Раз к Марии зашла младшая девочка, Джасми, стала показывать свои рисунки. Они сели на полу у решётки в улицу, чтоб было посветлей. Для их разговора не было языка. Девочка улыбалась нежно, даже беспомощно, и Мария обняла её. Прижала к себе, скучая по детским объятиям, тёплым ручкам. Ей казалось косточки Джасми полые, как у многих детей, которых она брала подержать от веселья в поезде и на станциях. Для неё во всех этих тельцах был только воздух, никакой еды и крепости.
Они разглядывали деревья баньяна. Джасми изобразила их многими линиями коричневой краски, не забыла узлы на коре, жёлтых птиц, соцветия сада. У девочки были чуть разные глаза, как у брата, и с такой же грустью тяжёлых белков. Мария любила её за это. Она знала, что Амир тоже хорошо рисует. Он рисует природу, реже – город, больше всего – портреты друзей.
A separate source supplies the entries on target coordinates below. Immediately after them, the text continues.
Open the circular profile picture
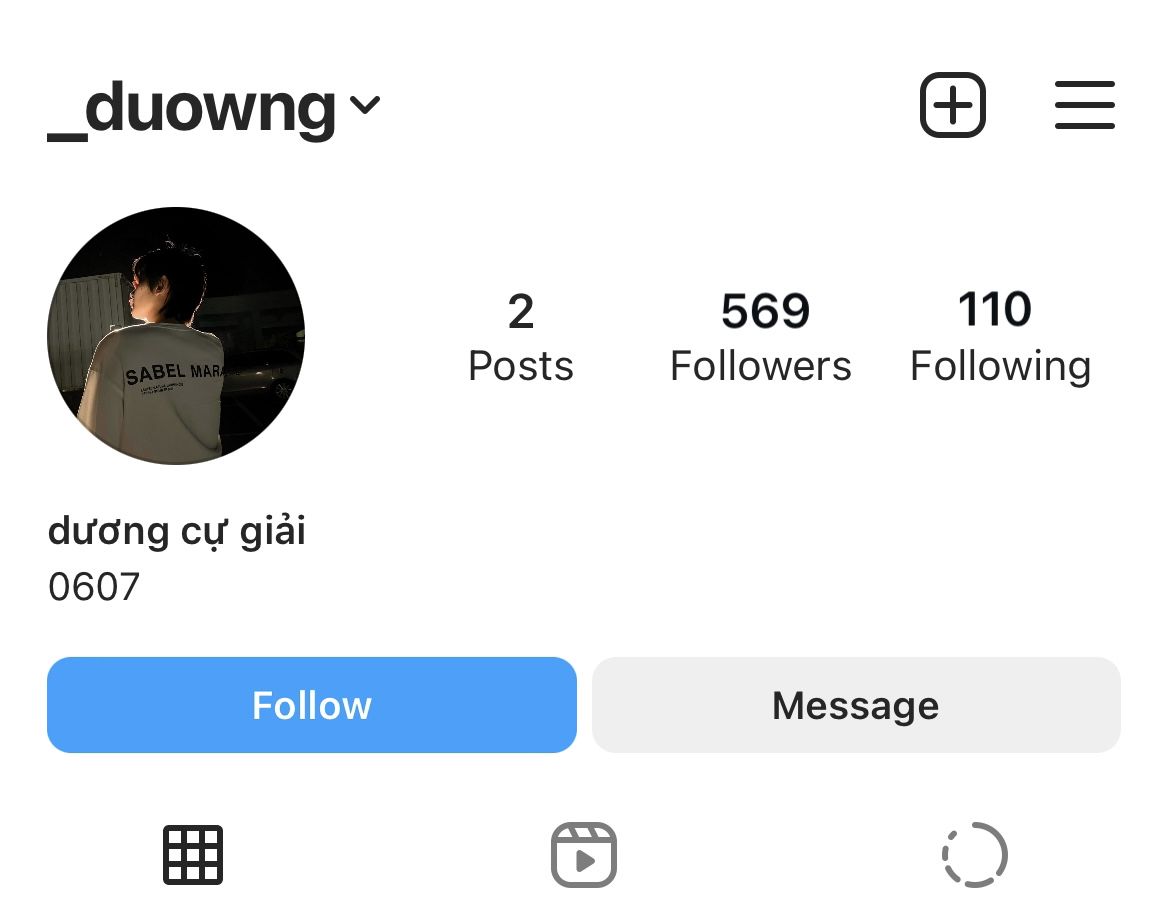The image size is (1169, 907). tap(176, 336)
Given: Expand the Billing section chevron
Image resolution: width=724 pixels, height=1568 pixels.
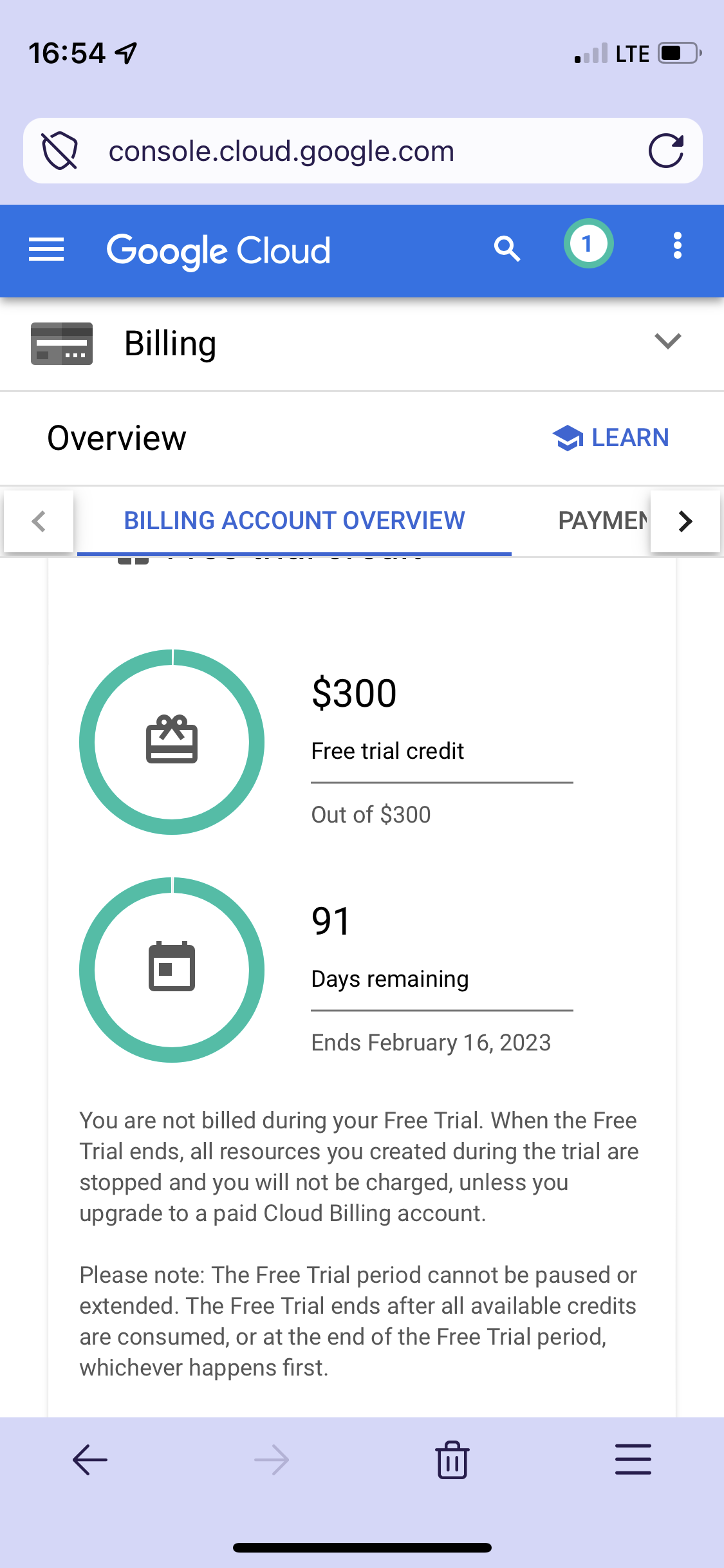Looking at the screenshot, I should tap(668, 341).
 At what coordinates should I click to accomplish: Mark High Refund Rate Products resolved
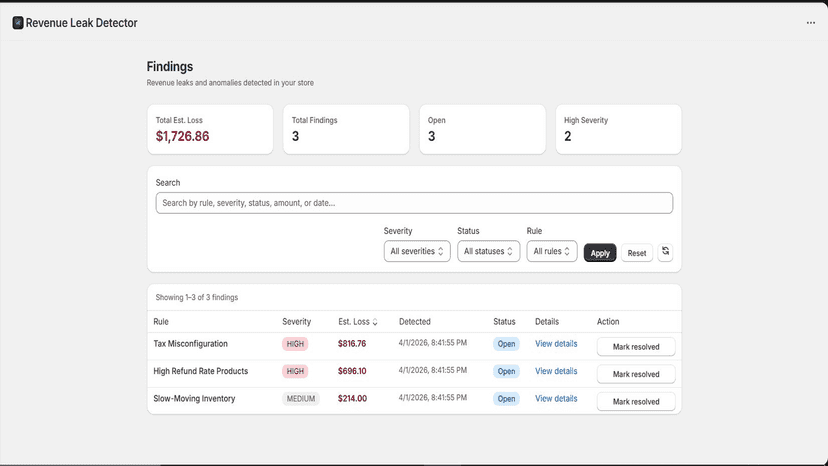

Некоторые акварели он возил с собой, вкладывая в тетрадку с лекциями по драме. Мария видела, что они прекрасны своей тонкостью и прозрачностью. Мгновение, остановленное красками, вот-вот исчезнет, как короткое дуновение летнего ветра.
Амир рассказывал, что навык достался им всем от матери. Мария не могла в это поверить. Невозмутимая хозяйка дома, полная дама в расшитых сари, которая целый день шуршит на кухне, и живопись были бесконечно друг от друга далеки.
Когда Мумтаз проходила мимо пристройки, заметила дочку, окрикнула её. Джасми вскочила, собрала альбомные листы, виновато улыбнулась и выскользнула. В глубине дома Мария слышала, как мама говорит много рычащих, кашляющих слов.
Мария держала дверь открытой, что бы видеть, как домашние ходят по коридору. Но они нарочно не замечали, что в пристройке у них живёт человек.
У неё не было с собой ни книг, ни рукоделия. Она думала, что у них с Амиром минуты свободной не будет, и вот оказалась безоружна против долгой пустоты. Мария готова была мыть полы, убирать, готовить на кухне. Несколько раз она пыталась. Выходила из укрытия, улыбалась со всей добротой, бралась за посуду, но Мумтаз отстраняла её и махала рукой на пристройку с таким лицом, будто в её кухне огромный богомол.
Когда Мария нашла под диваном старую газету, то засмеялась безнадежности своего положения: газета была на хинди. От скуки она рассматривала древнее письмо деванагари: крышечку со свисающими ножками букв. Картинки в газете были плохие, несколько портретов мужчин в рубашках, она рассмотрела их до каждого размытого квадратика.
Но она счастливой была от того, что Амир ходит рядом в путанице комнат. Прислушивалась к звуку его голоса, блуждающего между стен. Голос был очень тихий и чересчур высокий с родителями, низкий и весёлый с сёстрами. Она слушала его шаги на лестницах. Дом, который с улицы показался ей небольшим и бедным, превращался в её мыслях в замысловатую цитадель, напичканную секретными ходами, потайными каморками.
Будто объявленная виноватой, она выходила, пока в коридорчиках никого не было. Мылась чаще до рассвета или поздней ночью. Мумтаз или девочки ставили к её двери остатки риса. Никто никуда её не звал.